O JOGO POLÍTICO DA DEPENDÊNCIA

E aqui chegamos ao pulo do gato: será que algum governo, seja o atual ou os que vieram antes, tem mesmo interesse em reduzir de verdade essa dependência? Ou é mais conveniente manter milhões de brasileiros na palma da mão, cativos de programas que garantem sobrevivência, mas não liberdade? A verdade incômoda é que a pobreza virou moeda política. Programas sociais são fundamentais para não deixar gente morrer de fome, mas também se transformaram em cabos eleitorais invisíveis, pagos religiosamente mês a mês com o dinheiro do contribuinte.

Basta reparar: em época de campanha, cada real a mais no benefício é tratado como ato messiânico. Quem recebe, agradece; quem paga, se revolta; e quem governa, contabiliza em votos. O PT é mestre nisso, não por acaso, a lógica é manter a população dependente, e não autônoma.

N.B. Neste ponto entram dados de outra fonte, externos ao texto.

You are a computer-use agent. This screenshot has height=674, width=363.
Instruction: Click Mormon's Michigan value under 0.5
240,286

Afinal, cidadão livre e economicamente independente é imprevisível nas urnas; já o dependente, não – esse vota com medo de perder a esmola oficial.

Em bom português: não é só falta de capacidade do Estado em criar oportunidades, é estratégia política para manter o rebanho no curral eleitoral.

TRAMPOLIM OU COLCHÃO?

Afinal, estamos construindo um país em que a assistência é trampolim para autonomia, ou um colchão que impede qualquer salto?

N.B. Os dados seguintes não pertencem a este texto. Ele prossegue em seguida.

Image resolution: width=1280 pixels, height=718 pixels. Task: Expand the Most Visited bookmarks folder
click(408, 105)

Porque os 94 milhões de dependentes sociais não são apenas estatística – são prova de que o Brasil ainda não inventou um caminho real para libertar sua população da pobreza.

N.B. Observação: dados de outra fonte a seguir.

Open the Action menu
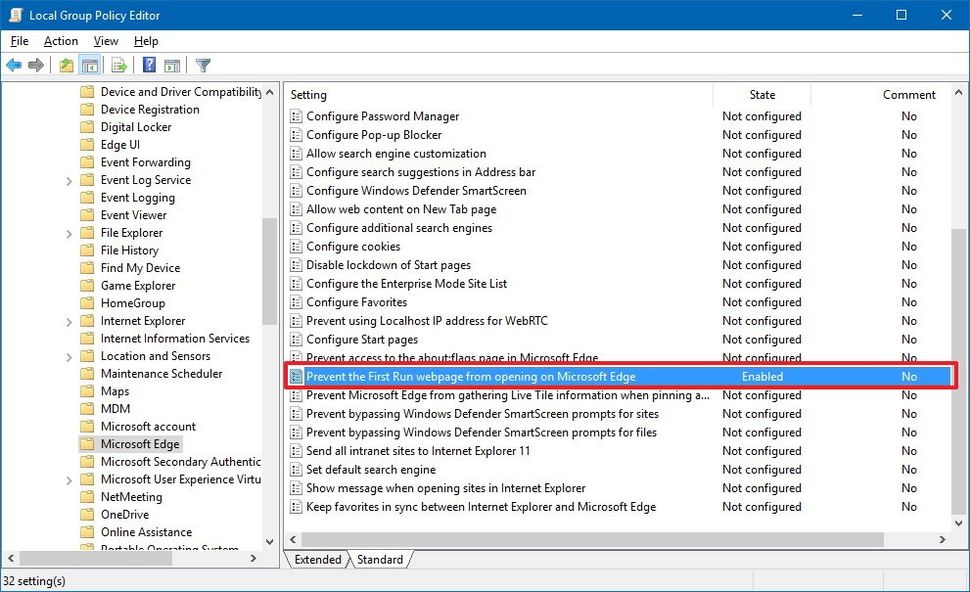 coord(60,41)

“Sergipe e Alagoas são laboratórios vivos desse paradoxo: estados que até avançam em indicadores, mas cuja economia real respira por aparelhos ligados a Brasília.”

Enquanto isso, seguimos celebrando empregos formais que não tiram ninguém da pobreza, como quem comemora dieta à base de refrigerante zero. O problema não é ter programas sociais – é depender deles como estrutura permanente. E nisso, convenhamos, o Brasil virou craque.

Tiago Hélcias é jornalista com quase três décadas de vivência no front da notícia — do calor das ruas aos bastidores da política. Atua como apresentador, redator e produtor de conteúdo em rádio, TV e plataformas digitais. É pós-graduado em Marketing Político, especialista em Comunicação Assertiva e mestrando em Comunicação Digital em Portugal.

Aqui no blog, escreve com liberdade, opinião e um compromisso claro: provocar o leitor a pensar fora da caixa.